Genève Aéroport Climathon 2020 challenge


16.11.2020

Harnessing the power of collective intelligence to find solutions to the climate challenges of tomorrow: this is the goal of Climathon, a hackathon taking place in 145 cities around the world. In Geneva, co-organised by eqlosion and the Impact Hub incubator, the event took place on 13 and 14 November, bringing together 100 virtual participants. Some of the participants focused on a challenge put forward by Climathon partner Genève Aéroport for its centenary: the airport of the future.
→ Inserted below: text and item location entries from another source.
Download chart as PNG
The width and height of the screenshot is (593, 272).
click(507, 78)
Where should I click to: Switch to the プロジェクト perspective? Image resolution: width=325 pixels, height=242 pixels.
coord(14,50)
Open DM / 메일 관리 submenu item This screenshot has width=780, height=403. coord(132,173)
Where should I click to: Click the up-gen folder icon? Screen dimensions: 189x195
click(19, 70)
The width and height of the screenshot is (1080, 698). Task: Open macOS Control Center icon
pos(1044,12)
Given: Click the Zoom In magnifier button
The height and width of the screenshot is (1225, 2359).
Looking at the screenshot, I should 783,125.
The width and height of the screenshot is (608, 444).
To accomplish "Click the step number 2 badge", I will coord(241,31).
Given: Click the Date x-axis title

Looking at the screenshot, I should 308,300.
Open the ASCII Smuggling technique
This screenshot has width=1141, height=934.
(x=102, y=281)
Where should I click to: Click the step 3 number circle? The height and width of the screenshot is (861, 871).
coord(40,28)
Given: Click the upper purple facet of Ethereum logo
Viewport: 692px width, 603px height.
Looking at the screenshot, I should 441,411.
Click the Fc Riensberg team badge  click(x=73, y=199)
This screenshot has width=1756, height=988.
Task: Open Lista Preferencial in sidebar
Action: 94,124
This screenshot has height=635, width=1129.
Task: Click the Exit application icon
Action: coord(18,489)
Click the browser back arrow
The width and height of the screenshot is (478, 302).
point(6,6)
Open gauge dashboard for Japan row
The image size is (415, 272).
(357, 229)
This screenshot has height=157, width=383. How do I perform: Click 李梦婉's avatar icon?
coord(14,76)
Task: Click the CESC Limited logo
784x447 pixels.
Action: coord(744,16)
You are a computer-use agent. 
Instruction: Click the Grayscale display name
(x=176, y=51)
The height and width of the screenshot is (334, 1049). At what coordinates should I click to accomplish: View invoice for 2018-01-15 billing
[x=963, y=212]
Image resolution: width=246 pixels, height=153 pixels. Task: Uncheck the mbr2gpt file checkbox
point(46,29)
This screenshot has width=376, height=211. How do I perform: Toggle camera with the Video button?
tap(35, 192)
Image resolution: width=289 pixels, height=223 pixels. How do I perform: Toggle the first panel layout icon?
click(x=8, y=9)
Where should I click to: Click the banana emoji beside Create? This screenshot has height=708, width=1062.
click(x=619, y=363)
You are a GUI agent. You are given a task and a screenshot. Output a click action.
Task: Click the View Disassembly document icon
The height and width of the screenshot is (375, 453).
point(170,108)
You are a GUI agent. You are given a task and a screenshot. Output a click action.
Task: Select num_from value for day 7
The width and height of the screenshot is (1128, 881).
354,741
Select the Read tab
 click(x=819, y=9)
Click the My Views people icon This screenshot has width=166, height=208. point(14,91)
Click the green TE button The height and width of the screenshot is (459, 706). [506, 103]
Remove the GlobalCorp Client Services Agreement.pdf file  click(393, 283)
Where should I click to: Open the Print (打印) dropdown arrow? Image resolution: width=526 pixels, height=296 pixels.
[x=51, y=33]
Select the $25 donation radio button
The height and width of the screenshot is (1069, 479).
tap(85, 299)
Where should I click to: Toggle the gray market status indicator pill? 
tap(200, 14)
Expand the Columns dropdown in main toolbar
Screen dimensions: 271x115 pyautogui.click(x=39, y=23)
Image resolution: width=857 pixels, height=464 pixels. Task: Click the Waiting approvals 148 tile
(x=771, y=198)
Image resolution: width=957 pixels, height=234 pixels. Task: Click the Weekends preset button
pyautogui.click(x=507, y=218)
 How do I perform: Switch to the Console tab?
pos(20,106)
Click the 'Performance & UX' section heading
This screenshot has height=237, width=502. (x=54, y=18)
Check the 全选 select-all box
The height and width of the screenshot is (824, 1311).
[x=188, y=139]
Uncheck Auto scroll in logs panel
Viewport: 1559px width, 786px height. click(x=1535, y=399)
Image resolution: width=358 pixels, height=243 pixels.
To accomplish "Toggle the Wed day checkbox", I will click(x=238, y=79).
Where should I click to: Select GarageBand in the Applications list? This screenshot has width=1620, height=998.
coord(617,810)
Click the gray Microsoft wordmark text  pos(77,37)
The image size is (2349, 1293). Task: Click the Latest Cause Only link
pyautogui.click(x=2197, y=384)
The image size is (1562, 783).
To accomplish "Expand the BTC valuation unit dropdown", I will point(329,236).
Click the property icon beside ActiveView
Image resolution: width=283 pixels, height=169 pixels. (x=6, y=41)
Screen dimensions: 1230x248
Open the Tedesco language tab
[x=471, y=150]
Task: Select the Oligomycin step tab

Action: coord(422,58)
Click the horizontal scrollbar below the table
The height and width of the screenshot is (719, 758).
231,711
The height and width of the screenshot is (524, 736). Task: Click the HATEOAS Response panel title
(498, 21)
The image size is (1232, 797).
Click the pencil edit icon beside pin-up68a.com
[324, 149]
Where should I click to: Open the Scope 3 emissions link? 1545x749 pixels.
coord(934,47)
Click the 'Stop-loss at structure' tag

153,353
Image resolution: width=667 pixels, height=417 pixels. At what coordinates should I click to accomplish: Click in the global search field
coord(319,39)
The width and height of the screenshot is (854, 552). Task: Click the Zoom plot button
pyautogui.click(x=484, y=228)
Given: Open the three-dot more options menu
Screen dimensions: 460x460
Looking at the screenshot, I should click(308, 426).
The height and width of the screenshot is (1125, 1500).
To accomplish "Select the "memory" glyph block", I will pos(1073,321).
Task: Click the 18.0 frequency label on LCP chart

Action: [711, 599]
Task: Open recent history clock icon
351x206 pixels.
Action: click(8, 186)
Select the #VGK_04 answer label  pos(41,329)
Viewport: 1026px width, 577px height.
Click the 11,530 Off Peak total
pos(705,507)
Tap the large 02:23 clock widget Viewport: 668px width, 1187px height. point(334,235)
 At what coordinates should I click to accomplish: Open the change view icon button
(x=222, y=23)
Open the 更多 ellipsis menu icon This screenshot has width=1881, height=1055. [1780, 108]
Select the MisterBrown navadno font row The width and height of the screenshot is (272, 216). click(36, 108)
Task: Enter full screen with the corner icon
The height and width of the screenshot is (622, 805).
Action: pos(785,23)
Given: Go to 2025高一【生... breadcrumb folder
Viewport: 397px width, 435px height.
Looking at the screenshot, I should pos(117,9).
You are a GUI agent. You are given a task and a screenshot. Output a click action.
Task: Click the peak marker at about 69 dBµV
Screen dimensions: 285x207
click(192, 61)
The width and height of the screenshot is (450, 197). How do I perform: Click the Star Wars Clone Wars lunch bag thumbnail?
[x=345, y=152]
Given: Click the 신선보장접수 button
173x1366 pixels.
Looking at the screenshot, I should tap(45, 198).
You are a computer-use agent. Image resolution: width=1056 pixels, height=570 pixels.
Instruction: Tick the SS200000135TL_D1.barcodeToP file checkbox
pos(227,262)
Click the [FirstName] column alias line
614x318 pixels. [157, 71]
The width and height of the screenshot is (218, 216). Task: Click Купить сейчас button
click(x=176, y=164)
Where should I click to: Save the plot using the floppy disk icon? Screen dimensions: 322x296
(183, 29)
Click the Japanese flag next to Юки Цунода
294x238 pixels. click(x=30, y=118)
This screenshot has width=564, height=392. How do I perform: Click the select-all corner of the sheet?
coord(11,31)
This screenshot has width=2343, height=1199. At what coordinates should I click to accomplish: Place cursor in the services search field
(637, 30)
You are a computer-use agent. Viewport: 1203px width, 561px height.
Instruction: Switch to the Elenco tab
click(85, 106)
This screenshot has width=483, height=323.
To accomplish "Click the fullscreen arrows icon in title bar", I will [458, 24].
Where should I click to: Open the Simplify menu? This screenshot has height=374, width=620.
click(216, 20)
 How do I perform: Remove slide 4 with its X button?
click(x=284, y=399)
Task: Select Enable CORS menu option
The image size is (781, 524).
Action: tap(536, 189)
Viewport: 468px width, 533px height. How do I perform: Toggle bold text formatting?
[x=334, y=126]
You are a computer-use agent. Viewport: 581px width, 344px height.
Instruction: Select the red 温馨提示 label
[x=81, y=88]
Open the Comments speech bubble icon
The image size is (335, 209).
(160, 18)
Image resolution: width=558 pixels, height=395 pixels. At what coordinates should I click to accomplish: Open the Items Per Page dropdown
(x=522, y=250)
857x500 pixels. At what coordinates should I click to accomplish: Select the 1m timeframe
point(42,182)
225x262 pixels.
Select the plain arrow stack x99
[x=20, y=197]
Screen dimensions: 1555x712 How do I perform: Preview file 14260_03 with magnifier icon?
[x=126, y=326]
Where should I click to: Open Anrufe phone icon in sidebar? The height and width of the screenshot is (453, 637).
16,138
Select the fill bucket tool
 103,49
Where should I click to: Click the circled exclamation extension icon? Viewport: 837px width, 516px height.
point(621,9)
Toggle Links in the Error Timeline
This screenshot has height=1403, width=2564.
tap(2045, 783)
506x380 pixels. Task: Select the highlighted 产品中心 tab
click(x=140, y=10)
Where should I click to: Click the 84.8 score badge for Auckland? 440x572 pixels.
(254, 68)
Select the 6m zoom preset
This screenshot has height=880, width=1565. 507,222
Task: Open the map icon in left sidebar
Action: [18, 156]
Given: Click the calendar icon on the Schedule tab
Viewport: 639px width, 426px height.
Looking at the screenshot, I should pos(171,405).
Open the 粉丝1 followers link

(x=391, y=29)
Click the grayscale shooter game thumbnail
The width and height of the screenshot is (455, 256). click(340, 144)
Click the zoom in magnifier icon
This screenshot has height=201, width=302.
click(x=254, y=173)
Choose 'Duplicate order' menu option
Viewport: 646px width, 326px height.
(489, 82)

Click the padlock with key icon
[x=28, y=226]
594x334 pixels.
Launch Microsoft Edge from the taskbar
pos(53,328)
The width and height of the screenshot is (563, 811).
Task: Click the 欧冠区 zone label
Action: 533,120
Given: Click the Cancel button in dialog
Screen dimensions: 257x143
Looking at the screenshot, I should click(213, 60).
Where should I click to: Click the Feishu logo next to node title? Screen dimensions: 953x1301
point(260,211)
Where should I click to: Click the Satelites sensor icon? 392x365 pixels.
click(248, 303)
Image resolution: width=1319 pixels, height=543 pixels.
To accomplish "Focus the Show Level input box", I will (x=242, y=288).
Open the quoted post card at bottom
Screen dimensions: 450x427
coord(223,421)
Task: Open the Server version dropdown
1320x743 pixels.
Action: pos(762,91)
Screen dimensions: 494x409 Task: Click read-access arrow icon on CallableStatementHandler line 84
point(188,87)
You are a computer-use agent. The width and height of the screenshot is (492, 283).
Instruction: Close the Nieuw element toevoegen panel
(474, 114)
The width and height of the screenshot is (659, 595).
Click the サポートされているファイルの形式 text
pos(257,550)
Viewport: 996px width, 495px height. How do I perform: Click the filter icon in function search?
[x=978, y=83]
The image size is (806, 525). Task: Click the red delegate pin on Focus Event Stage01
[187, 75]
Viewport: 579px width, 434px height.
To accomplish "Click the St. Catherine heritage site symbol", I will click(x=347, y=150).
Twenty-four hours on the clock and not a minute more! This was the time allotted to participants last Friday to Saturday for the second Geneva Climathon, to find concrete solutions for local issues on the topic of the climate. The demands of Covid meant that this year’s event had to take place entirely online, but this mattered little: the motivation of «hackers» from all walks of life (entrepreneurs, students and professionals alike) was as strong as ever.

This year, three challenges were put to the teams. With the support of experts and coaches, the teams explored new approaches to hybrid online and in-person events, as well as smart meter data. Some also explored the idea of human interactions between continents in 2050, a challenge launched by Genève Aéroport. «We are celebrating our centenary, but our eyes are firmly on the future», explained André Schneider, General Manager of Genève Aéroport, at the Climathon opening event. «We need you to imagine what our airport could be like in 30 years. What will demands be like in 2050? Will relationships be completely virtual, for example? Your ideas will form the foundation for our reflections.»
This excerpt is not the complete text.